## Task item
Replicate the data exactly, every line included.

## Input for this task
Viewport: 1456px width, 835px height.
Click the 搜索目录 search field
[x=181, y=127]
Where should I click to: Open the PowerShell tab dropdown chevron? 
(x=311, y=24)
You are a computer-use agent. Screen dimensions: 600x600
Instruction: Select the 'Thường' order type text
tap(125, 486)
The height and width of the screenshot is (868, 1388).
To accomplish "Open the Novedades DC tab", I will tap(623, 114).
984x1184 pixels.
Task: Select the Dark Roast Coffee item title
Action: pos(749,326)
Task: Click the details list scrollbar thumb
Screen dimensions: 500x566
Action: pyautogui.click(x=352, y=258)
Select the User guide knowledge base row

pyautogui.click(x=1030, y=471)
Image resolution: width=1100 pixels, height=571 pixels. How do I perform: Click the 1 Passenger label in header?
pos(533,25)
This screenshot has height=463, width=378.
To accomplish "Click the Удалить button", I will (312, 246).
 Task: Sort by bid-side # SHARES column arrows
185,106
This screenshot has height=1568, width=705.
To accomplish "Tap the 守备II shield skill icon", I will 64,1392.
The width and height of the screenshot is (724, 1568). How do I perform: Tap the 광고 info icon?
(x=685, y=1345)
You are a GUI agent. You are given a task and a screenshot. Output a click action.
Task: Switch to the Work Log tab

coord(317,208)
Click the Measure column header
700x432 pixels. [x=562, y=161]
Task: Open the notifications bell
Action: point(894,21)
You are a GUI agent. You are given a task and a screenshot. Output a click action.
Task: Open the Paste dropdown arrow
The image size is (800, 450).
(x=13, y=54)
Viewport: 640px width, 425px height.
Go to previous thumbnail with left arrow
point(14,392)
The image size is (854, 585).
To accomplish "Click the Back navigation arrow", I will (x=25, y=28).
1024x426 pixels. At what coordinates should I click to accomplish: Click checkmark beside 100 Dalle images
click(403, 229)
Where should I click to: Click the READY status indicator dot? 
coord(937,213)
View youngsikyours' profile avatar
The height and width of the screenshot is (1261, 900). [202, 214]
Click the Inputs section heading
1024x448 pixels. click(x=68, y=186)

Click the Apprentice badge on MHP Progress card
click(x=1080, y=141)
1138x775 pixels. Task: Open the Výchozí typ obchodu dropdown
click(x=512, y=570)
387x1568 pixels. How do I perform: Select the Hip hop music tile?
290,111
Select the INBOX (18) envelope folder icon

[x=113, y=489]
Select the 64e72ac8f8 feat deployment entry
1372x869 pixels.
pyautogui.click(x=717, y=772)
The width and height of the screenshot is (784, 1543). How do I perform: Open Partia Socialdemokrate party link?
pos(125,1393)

## Answer below
Viewport: 1456px width, 835px height.
Click the 搜索目录 search field
[x=181, y=127]
Where should I click to: Open the PowerShell tab dropdown chevron? 
(x=311, y=24)
You are a computer-use agent. Screen dimensions: 600x600
Instruction: Select the 'Thường' order type text
tap(125, 486)
The height and width of the screenshot is (868, 1388).
To accomplish "Open the Novedades DC tab", I will tap(623, 114).
984x1184 pixels.
Task: Select the Dark Roast Coffee item title
Action: pos(749,326)
Task: Click the details list scrollbar thumb
Screen dimensions: 500x566
Action: pyautogui.click(x=352, y=258)
Select the User guide knowledge base row

pyautogui.click(x=1030, y=471)
Image resolution: width=1100 pixels, height=571 pixels. How do I perform: Click the 1 Passenger label in header?
pos(533,25)
This screenshot has height=463, width=378.
To accomplish "Click the Удалить button", I will (312, 246).
 Task: Sort by bid-side # SHARES column arrows
185,106
This screenshot has height=1568, width=705.
To accomplish "Tap the 守备II shield skill icon", I will 64,1392.
The width and height of the screenshot is (724, 1568). How do I perform: Tap the 광고 info icon?
(x=685, y=1345)
You are a GUI agent. You are given a task and a screenshot. Output a click action.
Task: Switch to the Work Log tab

coord(317,208)
Click the Measure column header
700x432 pixels. [x=562, y=161]
Task: Open the notifications bell
Action: point(894,21)
You are a GUI agent. You are given a task and a screenshot. Output a click action.
Task: Open the Paste dropdown arrow
The image size is (800, 450).
(x=13, y=54)
Viewport: 640px width, 425px height.
Go to previous thumbnail with left arrow
point(14,392)
The image size is (854, 585).
To accomplish "Click the Back navigation arrow", I will (x=25, y=28).
1024x426 pixels. At what coordinates should I click to accomplish: Click checkmark beside 100 Dalle images
click(403, 229)
Where should I click to: Click the READY status indicator dot? 
coord(937,213)
View youngsikyours' profile avatar
The height and width of the screenshot is (1261, 900). [202, 214]
Click the Inputs section heading
1024x448 pixels. click(x=68, y=186)

Click the Apprentice badge on MHP Progress card
click(x=1080, y=141)
1138x775 pixels. Task: Open the Výchozí typ obchodu dropdown
click(x=512, y=570)
387x1568 pixels. How do I perform: Select the Hip hop music tile?
290,111
Select the INBOX (18) envelope folder icon

[x=113, y=489]
Select the 64e72ac8f8 feat deployment entry
1372x869 pixels.
pyautogui.click(x=717, y=772)
The width and height of the screenshot is (784, 1543). How do I perform: Open Partia Socialdemokrate party link?
pos(125,1393)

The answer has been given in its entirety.